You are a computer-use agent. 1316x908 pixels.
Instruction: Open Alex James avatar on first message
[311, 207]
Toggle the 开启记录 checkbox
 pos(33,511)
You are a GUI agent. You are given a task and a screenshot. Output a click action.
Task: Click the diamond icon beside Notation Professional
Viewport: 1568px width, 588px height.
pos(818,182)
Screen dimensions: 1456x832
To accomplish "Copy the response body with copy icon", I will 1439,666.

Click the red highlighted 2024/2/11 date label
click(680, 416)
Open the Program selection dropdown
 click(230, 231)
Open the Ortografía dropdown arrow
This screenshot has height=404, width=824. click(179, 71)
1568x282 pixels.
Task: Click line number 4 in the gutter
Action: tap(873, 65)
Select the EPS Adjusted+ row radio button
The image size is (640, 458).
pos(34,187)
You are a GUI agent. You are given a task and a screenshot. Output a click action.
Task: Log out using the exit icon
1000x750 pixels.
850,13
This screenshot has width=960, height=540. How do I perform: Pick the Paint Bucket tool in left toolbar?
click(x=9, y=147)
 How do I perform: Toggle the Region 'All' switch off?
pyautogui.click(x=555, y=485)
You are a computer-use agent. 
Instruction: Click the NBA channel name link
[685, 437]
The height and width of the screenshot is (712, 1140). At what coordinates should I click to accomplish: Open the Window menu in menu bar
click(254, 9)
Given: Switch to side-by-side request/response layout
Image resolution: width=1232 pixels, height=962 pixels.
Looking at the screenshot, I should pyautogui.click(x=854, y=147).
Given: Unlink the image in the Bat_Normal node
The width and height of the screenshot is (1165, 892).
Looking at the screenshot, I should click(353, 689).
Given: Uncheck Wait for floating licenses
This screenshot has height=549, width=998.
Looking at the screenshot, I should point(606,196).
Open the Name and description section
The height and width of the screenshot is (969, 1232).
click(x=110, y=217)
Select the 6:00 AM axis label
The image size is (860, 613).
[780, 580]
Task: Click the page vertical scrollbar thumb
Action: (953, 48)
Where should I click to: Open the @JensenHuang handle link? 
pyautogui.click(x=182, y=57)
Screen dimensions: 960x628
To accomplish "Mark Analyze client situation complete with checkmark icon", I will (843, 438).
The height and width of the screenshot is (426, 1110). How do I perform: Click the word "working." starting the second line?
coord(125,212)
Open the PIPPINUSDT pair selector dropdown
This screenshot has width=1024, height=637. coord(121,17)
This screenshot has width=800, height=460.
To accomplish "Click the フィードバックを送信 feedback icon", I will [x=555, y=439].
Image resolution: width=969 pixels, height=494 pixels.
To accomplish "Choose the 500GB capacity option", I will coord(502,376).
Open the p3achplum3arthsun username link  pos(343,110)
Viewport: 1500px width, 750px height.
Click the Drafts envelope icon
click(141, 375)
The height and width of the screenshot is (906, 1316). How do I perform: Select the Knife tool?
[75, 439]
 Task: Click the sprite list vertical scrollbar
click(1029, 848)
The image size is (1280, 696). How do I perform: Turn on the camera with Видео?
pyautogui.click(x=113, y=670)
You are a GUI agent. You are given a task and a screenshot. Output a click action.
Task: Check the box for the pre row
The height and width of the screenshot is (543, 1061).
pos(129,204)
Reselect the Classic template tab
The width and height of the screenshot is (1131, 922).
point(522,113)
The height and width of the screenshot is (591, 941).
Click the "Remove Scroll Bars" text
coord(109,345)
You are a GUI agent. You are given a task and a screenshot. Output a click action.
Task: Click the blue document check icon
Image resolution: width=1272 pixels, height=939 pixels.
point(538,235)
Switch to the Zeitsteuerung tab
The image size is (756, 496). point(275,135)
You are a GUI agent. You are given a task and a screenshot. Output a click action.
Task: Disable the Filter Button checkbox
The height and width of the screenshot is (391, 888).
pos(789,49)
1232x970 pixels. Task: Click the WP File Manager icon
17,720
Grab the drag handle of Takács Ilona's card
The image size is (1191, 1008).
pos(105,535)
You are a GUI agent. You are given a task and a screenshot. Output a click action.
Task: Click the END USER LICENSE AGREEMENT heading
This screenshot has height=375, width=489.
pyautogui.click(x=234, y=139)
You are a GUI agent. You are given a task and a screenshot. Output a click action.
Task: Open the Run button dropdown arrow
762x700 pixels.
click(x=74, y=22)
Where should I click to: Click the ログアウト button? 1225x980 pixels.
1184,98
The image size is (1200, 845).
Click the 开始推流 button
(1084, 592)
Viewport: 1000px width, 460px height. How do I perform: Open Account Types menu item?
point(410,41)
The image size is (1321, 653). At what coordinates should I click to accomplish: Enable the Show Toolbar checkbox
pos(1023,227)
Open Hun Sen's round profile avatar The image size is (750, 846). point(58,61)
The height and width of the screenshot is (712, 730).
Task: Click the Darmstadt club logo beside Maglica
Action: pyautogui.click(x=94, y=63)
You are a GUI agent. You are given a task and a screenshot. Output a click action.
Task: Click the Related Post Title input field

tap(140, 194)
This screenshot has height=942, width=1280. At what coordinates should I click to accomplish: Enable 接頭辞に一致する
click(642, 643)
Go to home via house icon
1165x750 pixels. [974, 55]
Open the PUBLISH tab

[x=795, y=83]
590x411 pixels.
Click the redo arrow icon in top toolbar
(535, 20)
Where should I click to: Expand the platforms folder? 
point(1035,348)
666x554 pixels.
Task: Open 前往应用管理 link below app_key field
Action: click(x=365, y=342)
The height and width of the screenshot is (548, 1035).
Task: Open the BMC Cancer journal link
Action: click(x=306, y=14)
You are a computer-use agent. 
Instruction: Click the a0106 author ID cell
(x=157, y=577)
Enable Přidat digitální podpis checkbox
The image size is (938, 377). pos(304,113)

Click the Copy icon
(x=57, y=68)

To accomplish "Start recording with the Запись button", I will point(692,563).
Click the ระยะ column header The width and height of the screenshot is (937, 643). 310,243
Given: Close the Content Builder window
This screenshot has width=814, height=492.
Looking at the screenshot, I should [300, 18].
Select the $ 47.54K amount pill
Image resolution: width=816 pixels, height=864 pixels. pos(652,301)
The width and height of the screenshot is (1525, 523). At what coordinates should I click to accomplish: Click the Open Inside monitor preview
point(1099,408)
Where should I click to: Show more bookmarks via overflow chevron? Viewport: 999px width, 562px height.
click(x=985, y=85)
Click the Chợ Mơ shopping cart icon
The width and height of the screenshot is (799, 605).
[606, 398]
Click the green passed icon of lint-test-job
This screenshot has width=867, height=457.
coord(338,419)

══════════

* What you need to do
The data above is to be returned exactly, with nothing altered.

* Finished task
You are a computer-use agent. 1316x908 pixels.
Instruction: Open Alex James avatar on first message
[311, 207]
Toggle the 开启记录 checkbox
 pos(33,511)
You are a GUI agent. You are given a task and a screenshot. Output a click action.
Task: Click the diamond icon beside Notation Professional
Viewport: 1568px width, 588px height.
pos(818,182)
Screen dimensions: 1456x832
To accomplish "Copy the response body with copy icon", I will 1439,666.

Click the red highlighted 2024/2/11 date label
click(680, 416)
Open the Program selection dropdown
 click(230, 231)
Open the Ortografía dropdown arrow
This screenshot has height=404, width=824. click(179, 71)
1568x282 pixels.
Task: Click line number 4 in the gutter
Action: tap(873, 65)
Select the EPS Adjusted+ row radio button
The image size is (640, 458).
pos(34,187)
You are a GUI agent. You are given a task and a screenshot. Output a click action.
Task: Log out using the exit icon
1000x750 pixels.
850,13
This screenshot has width=960, height=540. How do I perform: Pick the Paint Bucket tool in left toolbar?
click(x=9, y=147)
 How do I perform: Toggle the Region 'All' switch off?
pyautogui.click(x=555, y=485)
You are a computer-use agent. 
Instruction: Click the NBA channel name link
[685, 437]
The height and width of the screenshot is (712, 1140). At what coordinates should I click to accomplish: Open the Window menu in menu bar
click(254, 9)
Given: Switch to side-by-side request/response layout
Image resolution: width=1232 pixels, height=962 pixels.
Looking at the screenshot, I should pyautogui.click(x=854, y=147).
Given: Unlink the image in the Bat_Normal node
The width and height of the screenshot is (1165, 892).
Looking at the screenshot, I should click(353, 689).
Given: Uncheck Wait for floating licenses
This screenshot has height=549, width=998.
Looking at the screenshot, I should point(606,196).
Open the Name and description section
The height and width of the screenshot is (969, 1232).
click(x=110, y=217)
Select the 6:00 AM axis label
The image size is (860, 613).
[780, 580]
Task: Click the page vertical scrollbar thumb
Action: (953, 48)
Where should I click to: Open the @JensenHuang handle link? 
pyautogui.click(x=182, y=57)
Screen dimensions: 960x628
To accomplish "Mark Analyze client situation complete with checkmark icon", I will (843, 438).
The height and width of the screenshot is (426, 1110). How do I perform: Click the word "working." starting the second line?
coord(125,212)
Open the PIPPINUSDT pair selector dropdown
This screenshot has width=1024, height=637. coord(121,17)
This screenshot has width=800, height=460.
To accomplish "Click the フィードバックを送信 feedback icon", I will [x=555, y=439].
Image resolution: width=969 pixels, height=494 pixels.
To accomplish "Choose the 500GB capacity option", I will coord(502,376).
Open the p3achplum3arthsun username link  pos(343,110)
Viewport: 1500px width, 750px height.
Click the Drafts envelope icon
click(141, 375)
The height and width of the screenshot is (906, 1316). How do I perform: Select the Knife tool?
[75, 439]
 Task: Click the sprite list vertical scrollbar
click(1029, 848)
The image size is (1280, 696). How do I perform: Turn on the camera with Видео?
pyautogui.click(x=113, y=670)
You are a GUI agent. You are given a task and a screenshot. Output a click action.
Task: Check the box for the pre row
The height and width of the screenshot is (543, 1061).
pos(129,204)
Reselect the Classic template tab
The width and height of the screenshot is (1131, 922).
point(522,113)
The height and width of the screenshot is (591, 941).
Click the "Remove Scroll Bars" text
coord(109,345)
You are a GUI agent. You are given a task and a screenshot. Output a click action.
Task: Click the blue document check icon
Image resolution: width=1272 pixels, height=939 pixels.
point(538,235)
Switch to the Zeitsteuerung tab
The image size is (756, 496). point(275,135)
You are a GUI agent. You are given a task and a screenshot. Output a click action.
Task: Disable the Filter Button checkbox
The height and width of the screenshot is (391, 888).
pos(789,49)
1232x970 pixels. Task: Click the WP File Manager icon
17,720
Grab the drag handle of Takács Ilona's card
The image size is (1191, 1008).
pos(105,535)
You are a GUI agent. You are given a task and a screenshot. Output a click action.
Task: Click the END USER LICENSE AGREEMENT heading
This screenshot has height=375, width=489.
pyautogui.click(x=234, y=139)
You are a GUI agent. You are given a task and a screenshot. Output a click action.
Task: Open the Run button dropdown arrow
762x700 pixels.
click(x=74, y=22)
Where should I click to: Click the ログアウト button? 1225x980 pixels.
1184,98
The image size is (1200, 845).
Click the 开始推流 button
(1084, 592)
Viewport: 1000px width, 460px height. How do I perform: Open Account Types menu item?
point(410,41)
The image size is (1321, 653). At what coordinates should I click to accomplish: Enable the Show Toolbar checkbox
pos(1023,227)
Open Hun Sen's round profile avatar The image size is (750, 846). point(58,61)
The height and width of the screenshot is (712, 730).
Task: Click the Darmstadt club logo beside Maglica
Action: pyautogui.click(x=94, y=63)
You are a GUI agent. You are given a task and a screenshot. Output a click action.
Task: Click the Related Post Title input field

tap(140, 194)
This screenshot has height=942, width=1280. At what coordinates should I click to accomplish: Enable 接頭辞に一致する
click(642, 643)
Go to home via house icon
1165x750 pixels. [974, 55]
Open the PUBLISH tab

[x=795, y=83]
590x411 pixels.
Click the redo arrow icon in top toolbar
(535, 20)
Where should I click to: Expand the platforms folder? 
point(1035,348)
666x554 pixels.
Task: Open 前往应用管理 link below app_key field
Action: click(x=365, y=342)
The height and width of the screenshot is (548, 1035).
Task: Open the BMC Cancer journal link
Action: click(x=306, y=14)
You are a computer-use agent. 
Instruction: Click the a0106 author ID cell
(x=157, y=577)
Enable Přidat digitální podpis checkbox
The image size is (938, 377). pos(304,113)

Click the Copy icon
(x=57, y=68)

To accomplish "Start recording with the Запись button", I will point(692,563).
Click the ระยะ column header The width and height of the screenshot is (937, 643). 310,243
Given: Close the Content Builder window
This screenshot has width=814, height=492.
Looking at the screenshot, I should [300, 18].
Select the $ 47.54K amount pill
Image resolution: width=816 pixels, height=864 pixels. pos(652,301)
The width and height of the screenshot is (1525, 523). At what coordinates should I click to accomplish: Click the Open Inside monitor preview
point(1099,408)
Where should I click to: Show more bookmarks via overflow chevron? Viewport: 999px width, 562px height.
click(x=985, y=85)
Click the Chợ Mơ shopping cart icon
The width and height of the screenshot is (799, 605).
[606, 398]
Click the green passed icon of lint-test-job
This screenshot has width=867, height=457.
coord(338,419)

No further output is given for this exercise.